Production and Characterization of AlNiOZnOp-SiAl Composite Photodiodes for Solar Energy Tracking Systems

Abstract

In present study, NiO:ZnO thin films in molar ratios of 1:0, 0:1, 3:1, 1:1 and 1:3 were formed on p-Si layers with aluminum (Al) bottom contact. Dynamic sol-gel spin coating method was used as coating method. Al top contacts were deposited on thin films and Al/NiO:ZnO/p-Si/Al photodiodes were fabricated. The structural and morphological properties of the photodiodes were determined by X-ray diffraction (XRD), emission scanning electron microscopy (FE-SEM), and energy dispersive X-ray spectroscopy (EDX). The photoresponse and electrical properties of the produced photodiodes were investigated by current–voltage (I–V) and capacitance-voltage (C-V) measurements. Al/NiO:ZnO/p-Si/Al photodiodes were successfully produced. It was determined that the thin films formed were composed of nanostructures.
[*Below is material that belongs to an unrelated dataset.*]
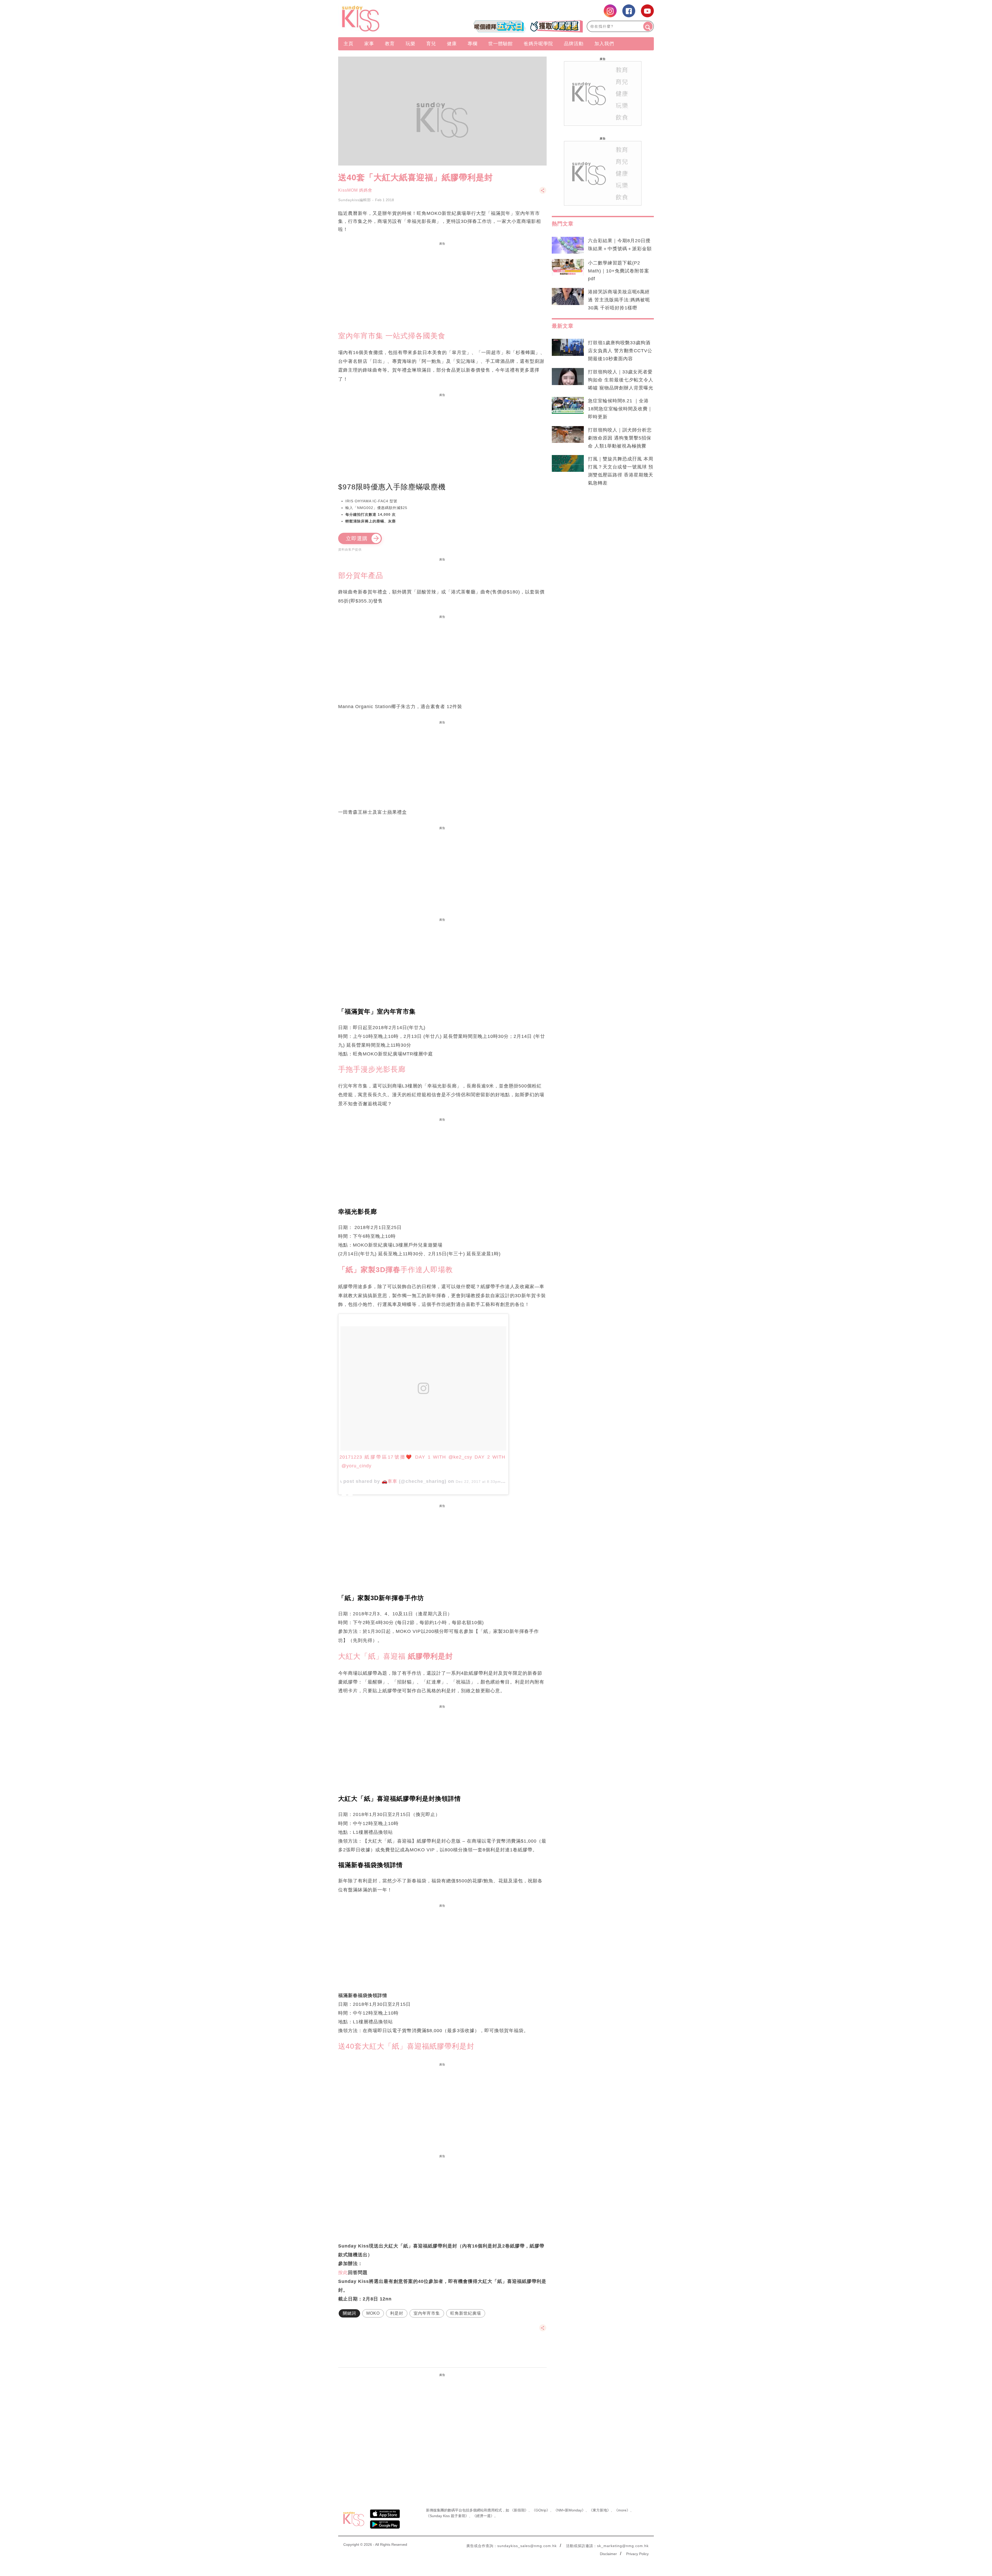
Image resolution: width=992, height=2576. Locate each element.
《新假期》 (519, 2510)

All photodiodes were found to be sensitive to light. It was seen that the photosensitivity of composite photodiodes was higher than the pure photodiodes and photosensitivity decreased as the ZnO ratio increased. It was determined that the most sensitive photodiode to light was the composite photodiode with a NiO:ZnO ratio of 3:1, and the highest photosensitivity was measured as 3.12 x 103 at 100 mW/cm2 light intensity in this photodiode. In all photodiodes, the capacitance values decreased as the frequency increased. The results show that by changing the NiO:ZnO ratio, the photoresponse and electrical parameters of the photodiodes can be controlled and the produced photodiodes can be used as a photosensor in solar tracking systems and optoelectronic applications.